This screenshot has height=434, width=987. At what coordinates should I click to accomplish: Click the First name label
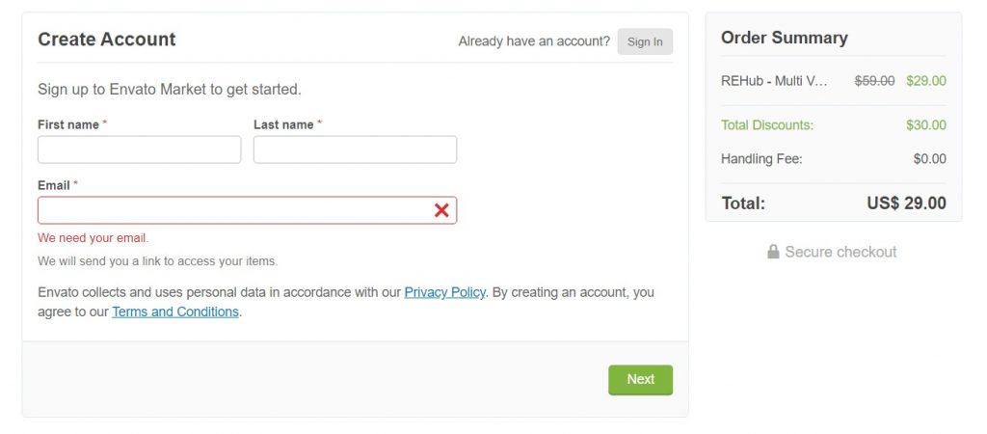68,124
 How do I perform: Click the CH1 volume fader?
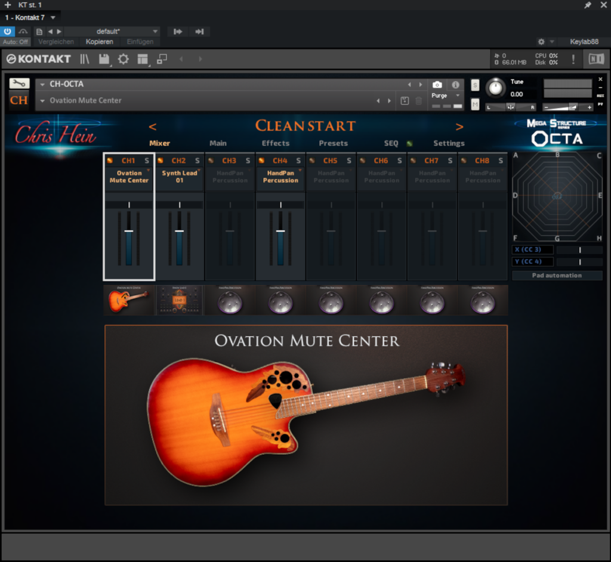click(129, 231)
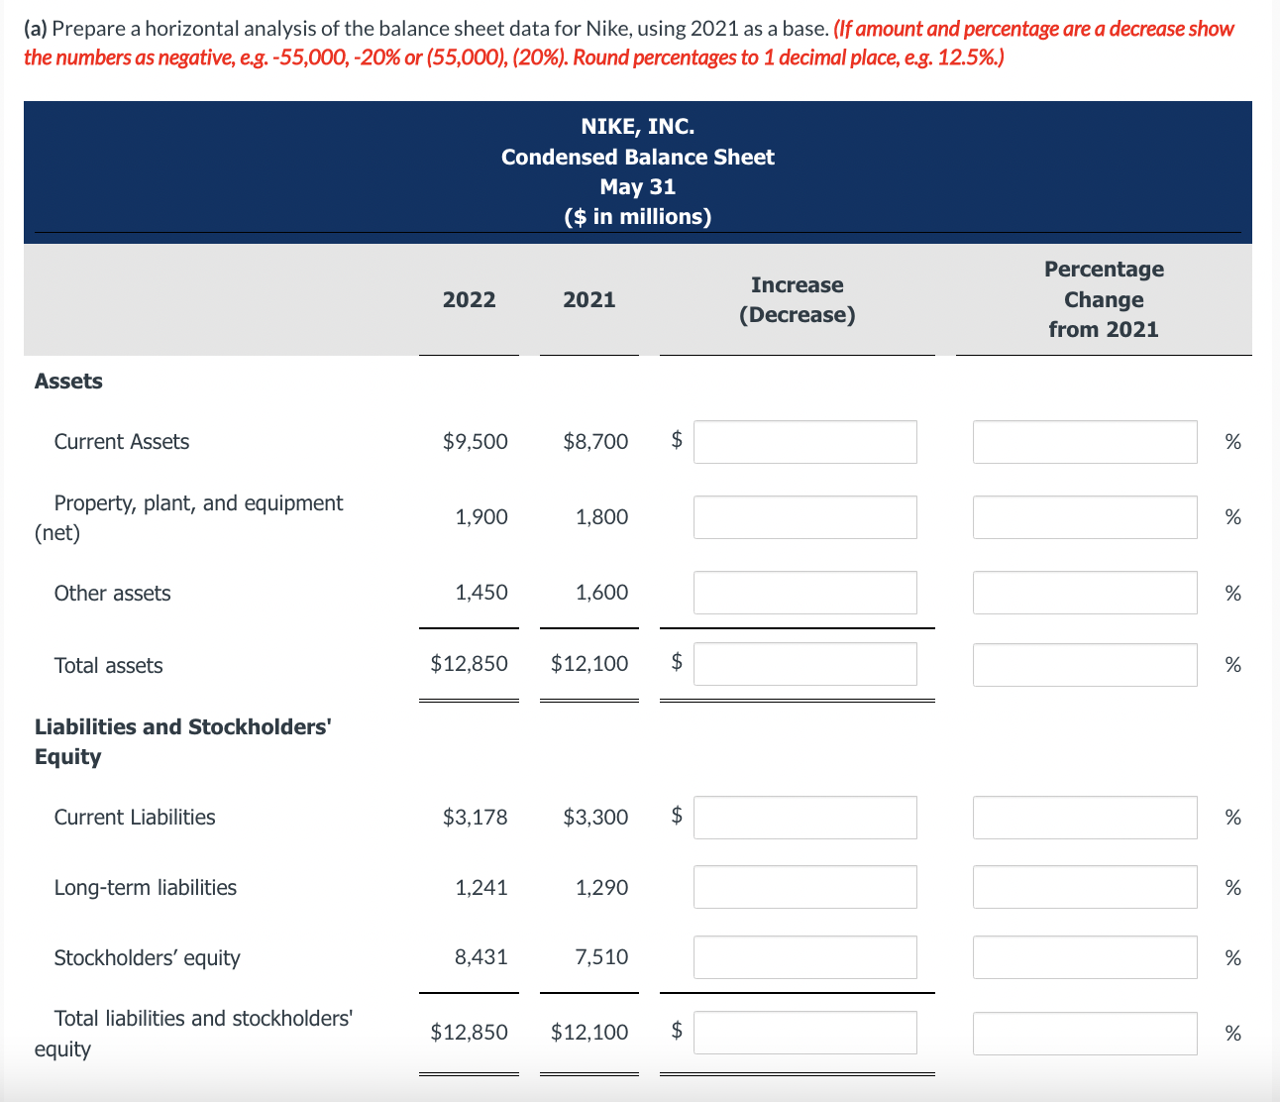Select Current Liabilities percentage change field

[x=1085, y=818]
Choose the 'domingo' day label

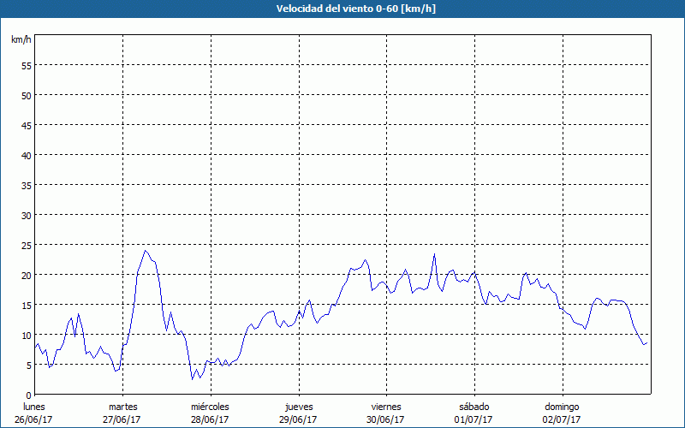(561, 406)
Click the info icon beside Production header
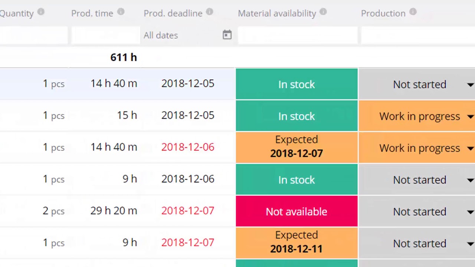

============================================================

Task to carry out >> Write the records above out again word for word, skipping each picture.

Result >>
This screenshot has height=434, width=987. At what coordinates should I click to accomplish: Click the First name label
68,124
 How do I perform: Click the CH1 volume fader?
click(129, 231)
Select Current Liabilities percentage change field

[x=1085, y=818]
Choose the 'domingo' day label

(561, 406)
Click the info icon beside Production header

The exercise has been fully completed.